### EXERCISE DIRECTIONS
Within the data that follows, set down exactly the lines from the one containing "Where should I" through the one containing "Open info icon", both ends included.

*** Opening of PROVIDED RECORDS ***

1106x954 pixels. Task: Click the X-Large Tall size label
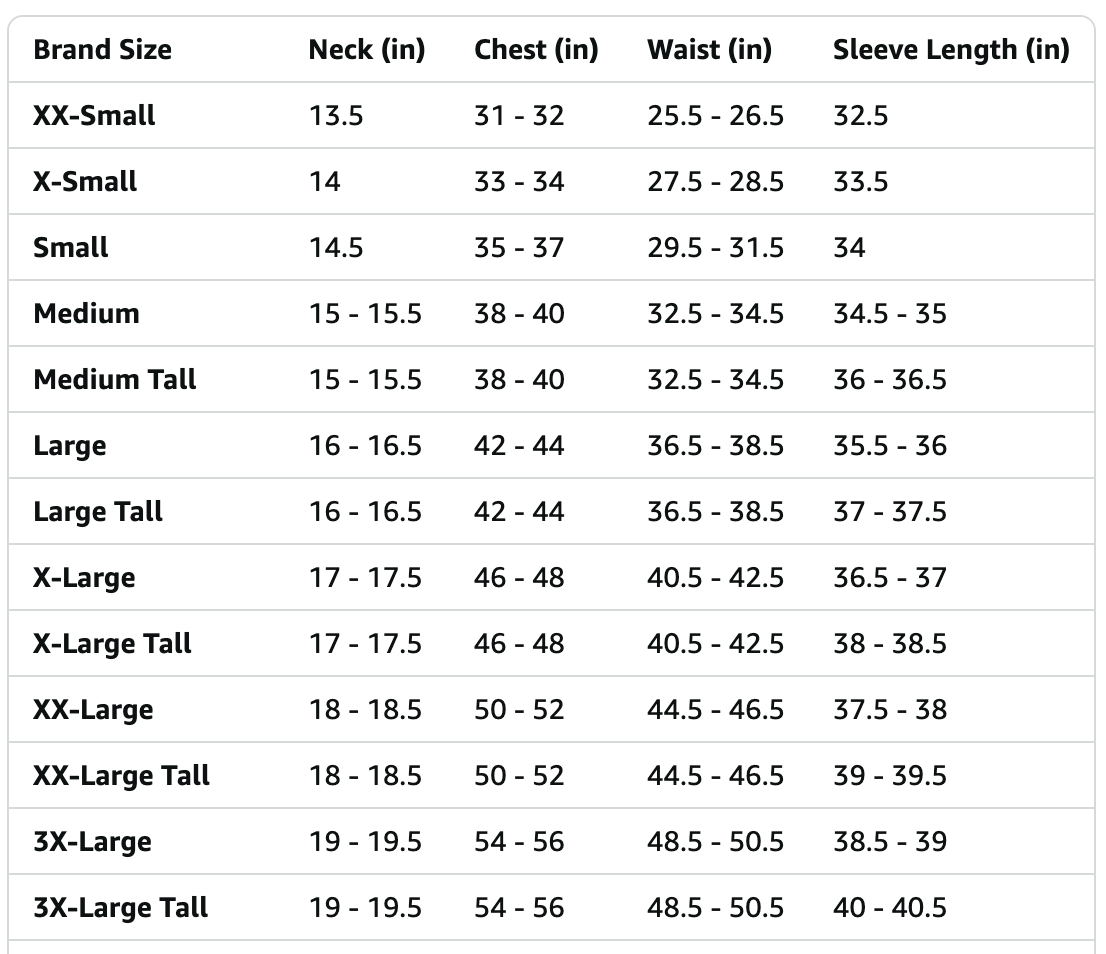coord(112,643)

*** Close of PROVIDED RECORDS ***
*** Opening of PROVIDED RECORDS ***

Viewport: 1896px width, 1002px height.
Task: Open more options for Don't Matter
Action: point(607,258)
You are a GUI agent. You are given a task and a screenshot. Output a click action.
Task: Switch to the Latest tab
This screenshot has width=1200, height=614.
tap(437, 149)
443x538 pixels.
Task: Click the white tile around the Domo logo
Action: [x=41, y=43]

*** Close of PROVIDED RECORDS ***
*** Opening of PROVIDED RECORDS ***

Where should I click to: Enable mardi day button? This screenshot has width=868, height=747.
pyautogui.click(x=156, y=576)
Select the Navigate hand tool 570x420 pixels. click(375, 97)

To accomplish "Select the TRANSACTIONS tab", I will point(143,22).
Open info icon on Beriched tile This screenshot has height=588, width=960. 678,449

*** Close of PROVIDED RECORDS ***

### EXPECTED OUTPUT
Where should I click to: Enable mardi day button? This screenshot has width=868, height=747.
pyautogui.click(x=156, y=576)
Select the Navigate hand tool 570x420 pixels. click(375, 97)

To accomplish "Select the TRANSACTIONS tab", I will point(143,22).
Open info icon on Beriched tile This screenshot has height=588, width=960. 678,449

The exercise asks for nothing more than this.